Wednesday, July 18, 2007

Earnings strategy

For this quarter, I plan on evaluating a few strategies on investing. I definitely want to research this quite a bit more before I bet real money on it. Earnings is a notoriously volatile time for stocks. A company can have profits increase by 50% and still have a stock price drop of 15% because revenues were 1% lower than expected. It really makes little sense.

Anyway, the companies I watch tend to react violently one way or the other. It's fairly rare that the stock doesn't move considerably up or down. We'll start out by looking at Google (GOOG), because it's closing price on Tuesday of $555.00 is ideally suited to such an analysis, being halfway between two strike prices.

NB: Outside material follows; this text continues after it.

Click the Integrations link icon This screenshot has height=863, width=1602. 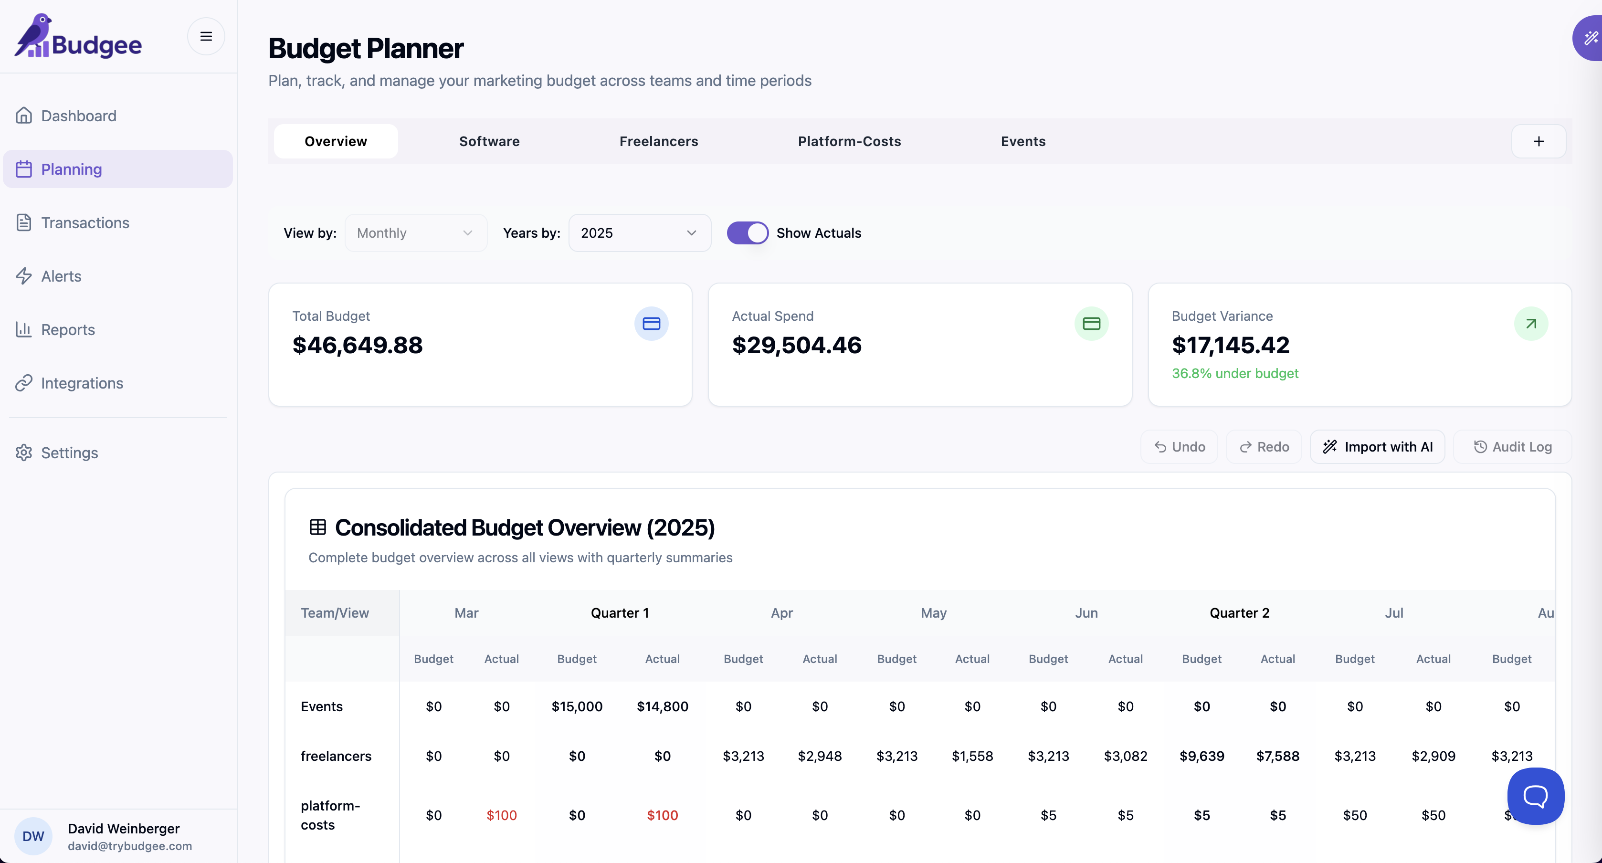24,383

So, GOOG earnings is July 19. I wouldn't want to buy options for July, as those expire on the 21st. Chances are that I'd lose everything. Instead, I'll look at August contracts.

StrikeCallPut
55024.9017.30
56019.8022.30


As you can see, puts are relatively cheaper, meaning people expect Google to rise. I tend to agree with this prediction, but that's not the exercise at hand. I'm trying to figure out what exactly will happen if I purchase both calls and puts right before earnings. I will definitely lose a day of time value, which is a fairly significant portion of the month of time remaining.

If the stock price rises, the calls will gain value and the puts will lose value. The delta (change in option premium for every dollar change in underlying stock price) gets higher as options get more valuable, though. This ends up keeping the premium at least as high as the stock price - strike price (for calls). What this means is that as the stock moves in one direction, the profitable contract should theoretically start to gain value faster than the losing contract loses value. Also, if there is a significant move one way or the other, the volatility will increase, further improving the profitable contract's price while padding the fall of the losing contract.

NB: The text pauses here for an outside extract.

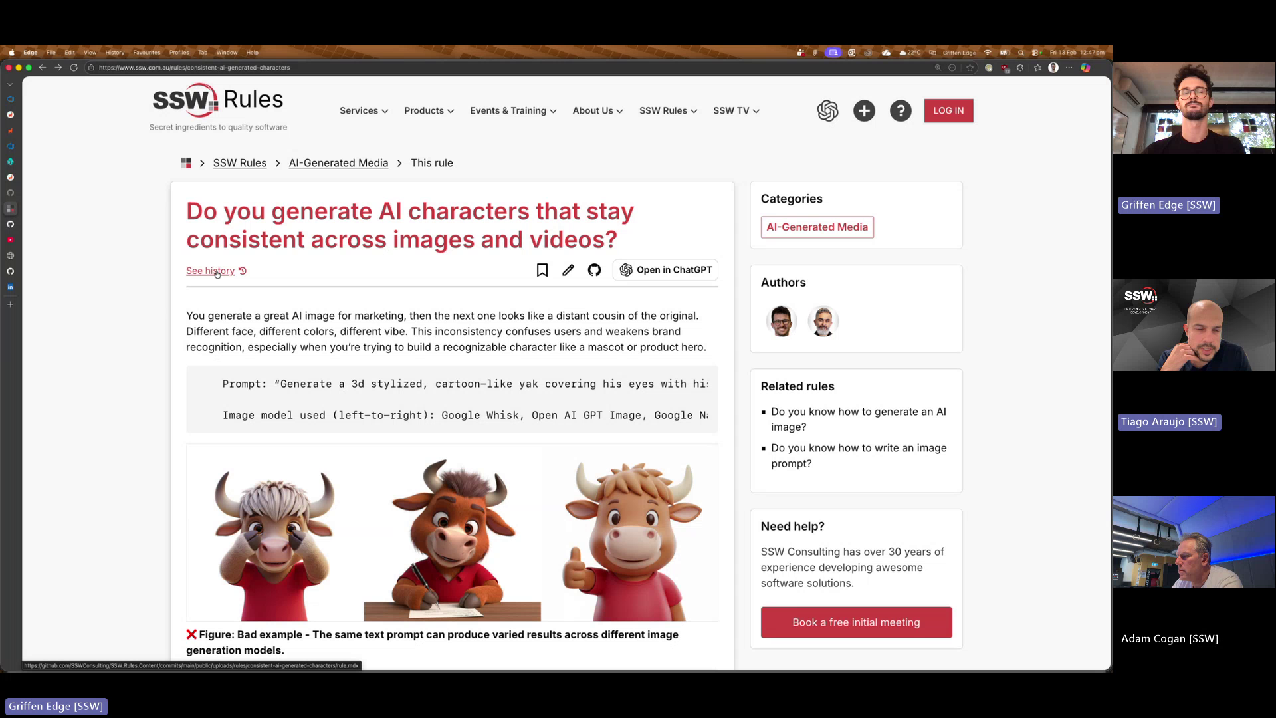Open the History menu in the menu bar

point(114,53)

Now, if the stock doesn't move much, then the time value lost will outweigh any of the above considerations. I estimate this to be well under a 5% loss for the day, though. I also need to look at the effect of trailing stop orders and regular stop orders. For GOOG, I'm currently thinking something along the lines of a trailing stop on the call that would trigger a trailing stop on the put. I'm hoping this would make the call's spike right after earnings result in maximum profits and then trigger an order to take advantage of any overcorrection or profit taking.